Прощай, Рузовка! | страница 6



— Что такое? Что с вами?

— Не знаю, товарищ капитан, — мычит Филипцев, — сутра знобило, а потом пена пошла… Видимо, холера.

Славка увлекался странноватыми «исследованиями». Во время морской практики, когда мы стояли на рейде Таллина и никто не знал, будет ли увольнение на берег, Славка проделал такой эксперимент: на корме он запускал слух, что увольнение будет, но только для отличников боевой и политической подготовки, бежал с секундомером в нос учебного корабля и засекал время. Таким образом он узнавал, с какой скоростью на «Комсомольце» распространяются слухи. Как-то во время большой приборки он высыпал в носовом гальюне целый барабан хлорки. Его интересовало, кто и как выругается, оказавшись в отравленной атмосфере. Я храню мятый пожелтевший листок со статистическими изысканиями Филипцева. Приведу его полностью:

«За три курсантских года было получено 671 письмо, написано 329, изношено 6 пар ботинок, в нарядах и караулах потеряно 2704 часа, от Рузовской казармы до камбуза пройдено 1314 километров, по лестницам в аудитории мы поднялись на высоту 27 километров, исписано 4 литра чернил, выкурено 13140 сигарет, трехгодовой диурез равен 1643 литрам, 2200 раз сказано слово „есть“, один раз — „больше не буду“, на вечерних поверках потеряно 130 часов, спето 60 строевых песен, получено 108 кусков мыла.

За три года женилось 14 человек, сдано 20 экзаменов, съедено 6570 килограммов хлеба, на каждого курсанта приходится 0,3 лампочки, 0,12 портретов вождей. На курсе 2 пианиста, 1 скрипач, 4 поэта, 2 прозаика, 1 фокусник…»

Отец у Славки погиб в сорок первом, тянула его мать, швея. После второго курса, возвращаясь из отпуска, я побывал в коммунальной квартире на Якиманке, где родился и вырос Славка. Коммуналка запомнилась смутно: коридоры, коридорчики, огромная закопченная кухня, на которой вперемежку стояли газовые плиты и кухонные столы. На одной из плит матушка Филипцева добрейшая Александра Петровна обычно варила в чайнике кофе.


…Когда я переступил порог Рузовки, на меня пахнуло неистребимыми запахами казармы — гуталина, хлорки и ещё чем-то мерзким, клопомором, что ли.
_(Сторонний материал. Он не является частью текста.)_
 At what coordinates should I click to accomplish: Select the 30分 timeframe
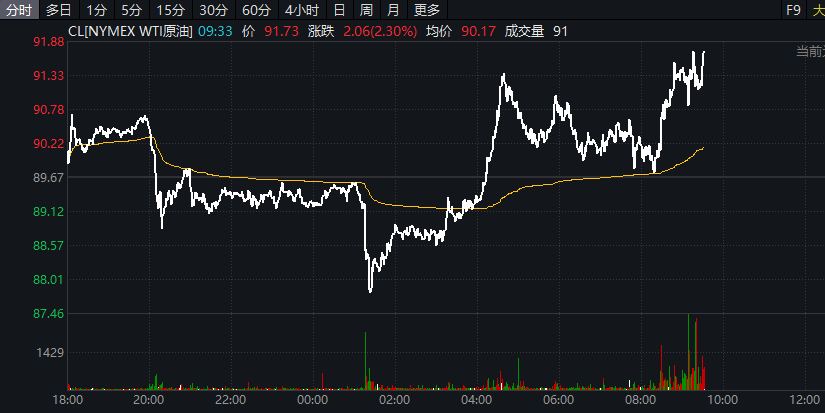tap(213, 10)
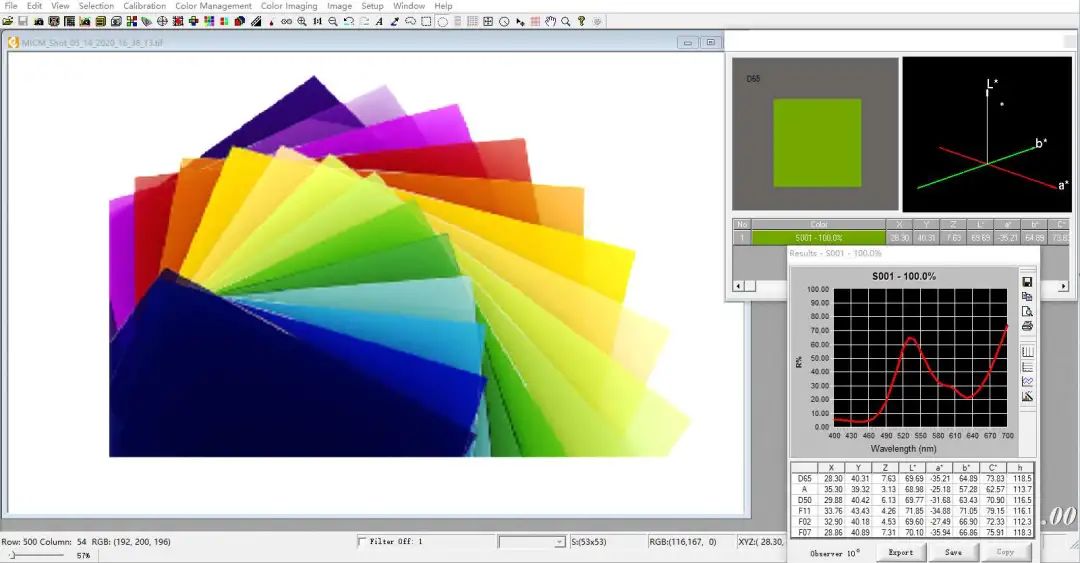Adjust the zoom slider at 57%
This screenshot has width=1080, height=563.
tap(12, 555)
Наш полуподвал в здании бывшей Обуховской больницы и то выглядел уютней. Огромный гулкий коридор, в котором можно было выстроить роту в полном составе, пирамиды с оружием, столик для дежурного по курсу, доска с убранными под плексиглас разными мудрыми инструкциями, двери, ведущие в кубрики, пустые пока вешалки для бушлатов и шинелей, и в самой глубине — гимнастические снаряды, похожие на орудия пыток.